Racial bias is known to affect healthcare outcomes. It is believed that machine learning models (MLMs), based on pure mathematic algorithms, should be agnostic to race. However, previously we demonstrated that ML models are affected when the race of a patient is including in the dataset. Given that many socioeconomic factors and the presence or absence of medical conditions are associated with race, we hypothesize that ML models can indeed predict the race of a patient, and thereby affect therapeutic strategies based on this mathematically predicted racial profile.

Hypothesis:

Methods:

5 years of NSQIP data was imported into Python, pre-processed and split into 80 % training and 20% testing to generate MLMs. The testing set, which excluded race as a category, was tested for the ability to predict the race of the patient. We tested hierarchy of validity of four MLMs (XGBoost(XGB), K-Nearest Neighbor(KNN), Random Forest(RanFor) and Logistic Regression(LR)) with reported ROC Area Under Curves(AUC). Finally adjusted modeling was used to determine whether the ML models suggested operative versus non-operative management based on the predicted race of the patient.

Results:

Overall, 3,416,094 NSQIP patients were included, with overall average age of 57.4 yrs, 57% were male, and 14% non-elective. Within the datasets 47.7% were Caucasian, 8.8% were Black, and 10.6% were Hispanic, and 4.1% were Asian. Despite race being excluded, MLMS were able to predict the race of the patient with an overall probability of approximately 75%. The ability to predict race was highest among emergency cases. Further, a hierarchy among ML models was evident wherein XGB and RanFor had superior predictability (AUC 0.84) compared with KNN (AUC=0.56). The factors that most influenced the ability of the ML model to predict the race of the patient included chronic renal disease, albumin level, age, diabetes, BMI and socioeconomic factors including insurance status.
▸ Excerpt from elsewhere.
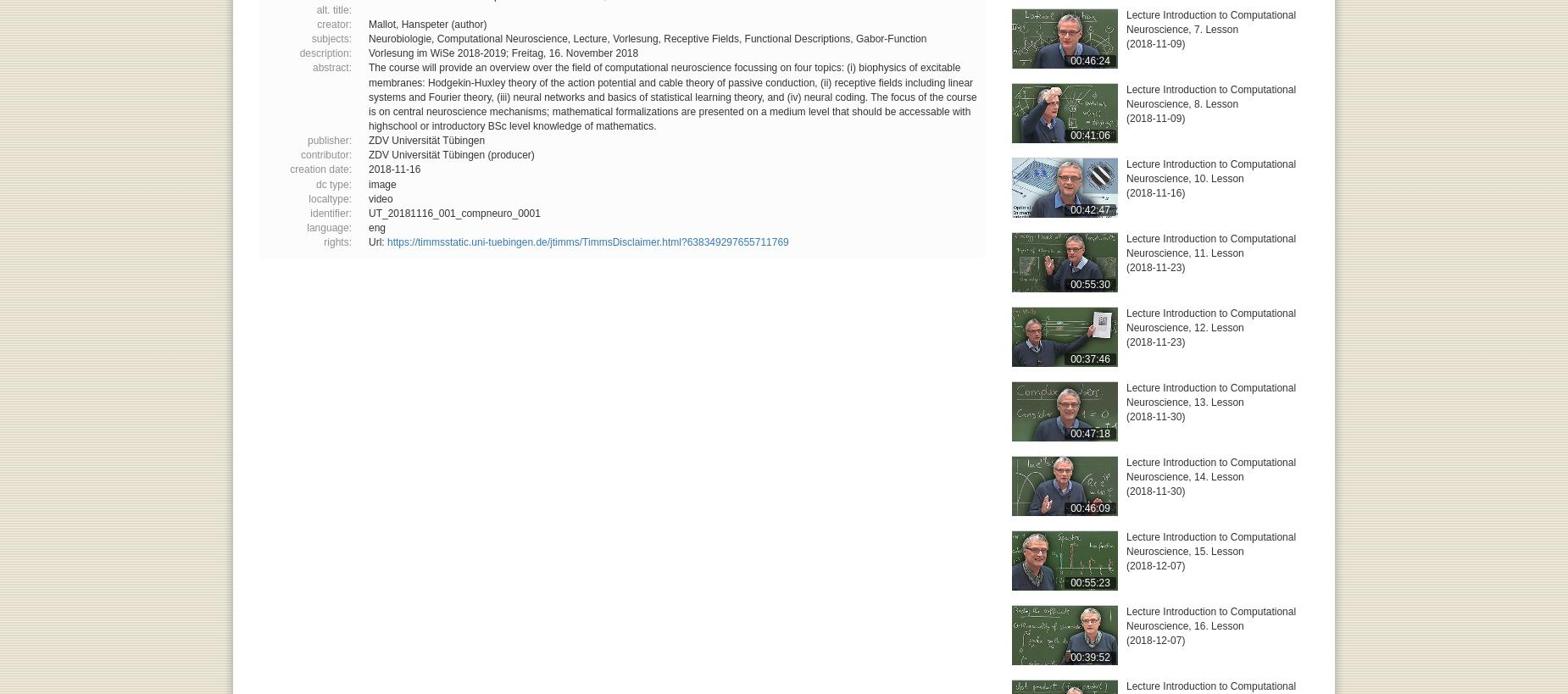  Describe the element at coordinates (503, 53) in the screenshot. I see `'Vorlesung im WiSe 2018-2019; Freitag, 16. November 2018'` at that location.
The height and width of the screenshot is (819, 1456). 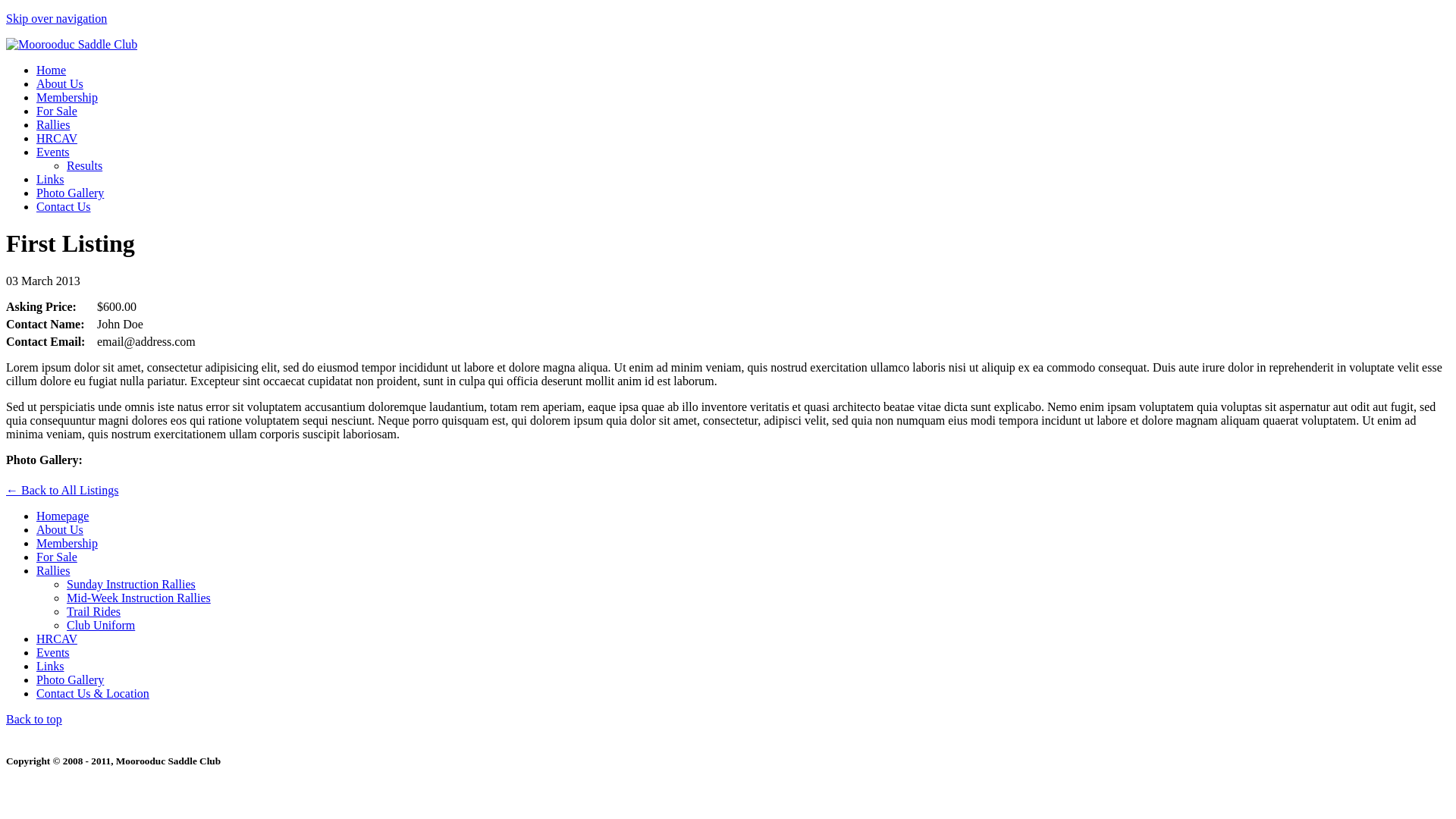 I want to click on 'Contact Us & Location', so click(x=92, y=693).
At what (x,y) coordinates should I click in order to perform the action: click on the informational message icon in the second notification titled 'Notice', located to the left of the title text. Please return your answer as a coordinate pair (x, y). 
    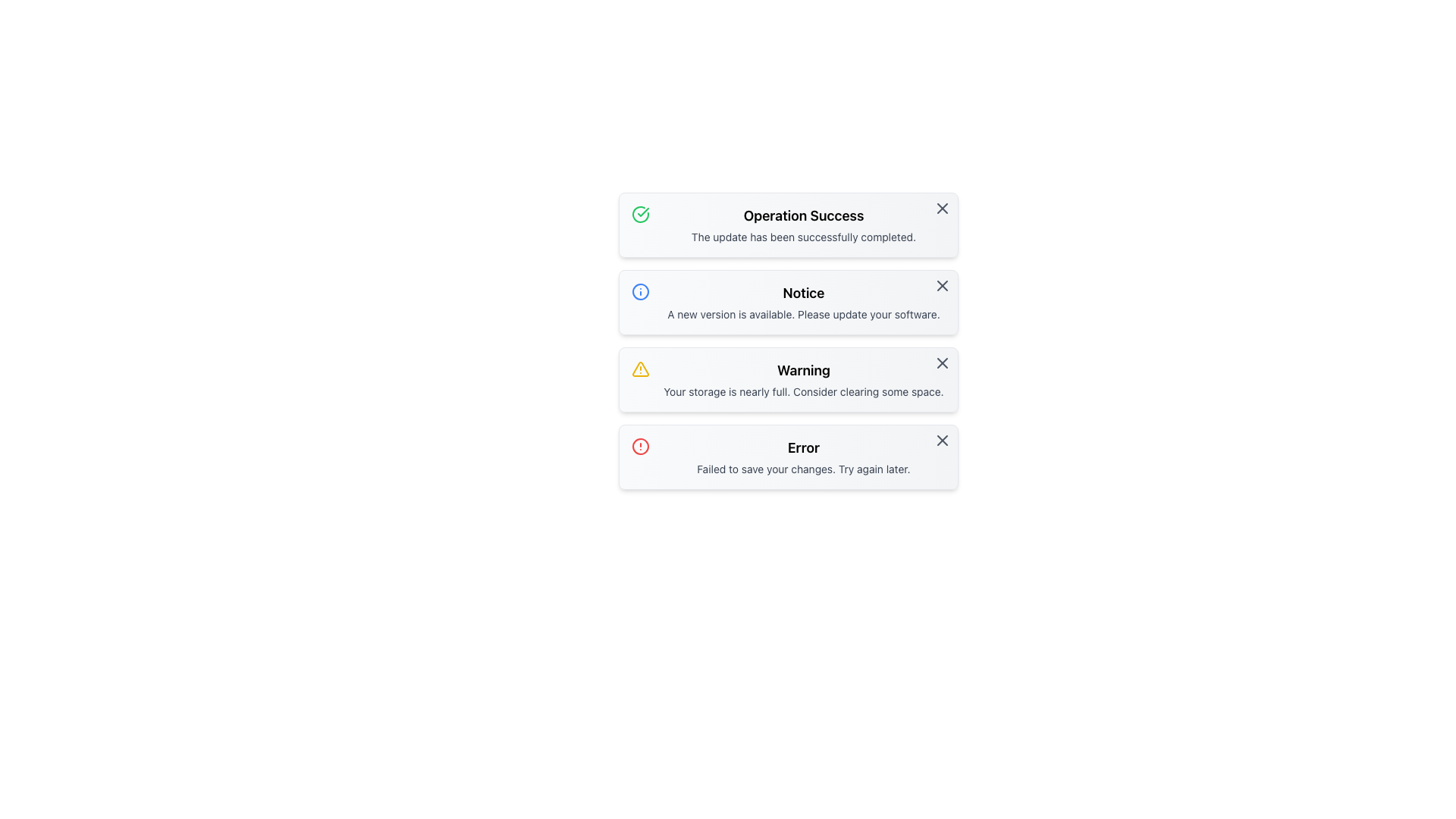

Finally, when this race predicting modeling was applied to management algorithms (operative versus non-operative), ML models displayed bias similar to that seen when the race of the patient was known within the Machine Learning model.

Conclusions:

It is troubling that despite removing the category of race from a dataset, Machine Learning models can still predict the race of a patient. Moreover, despite the impersonal mathematical basis of ML models, suggested patient care is affected, noting potential patterns of structural racism within surgical datasets.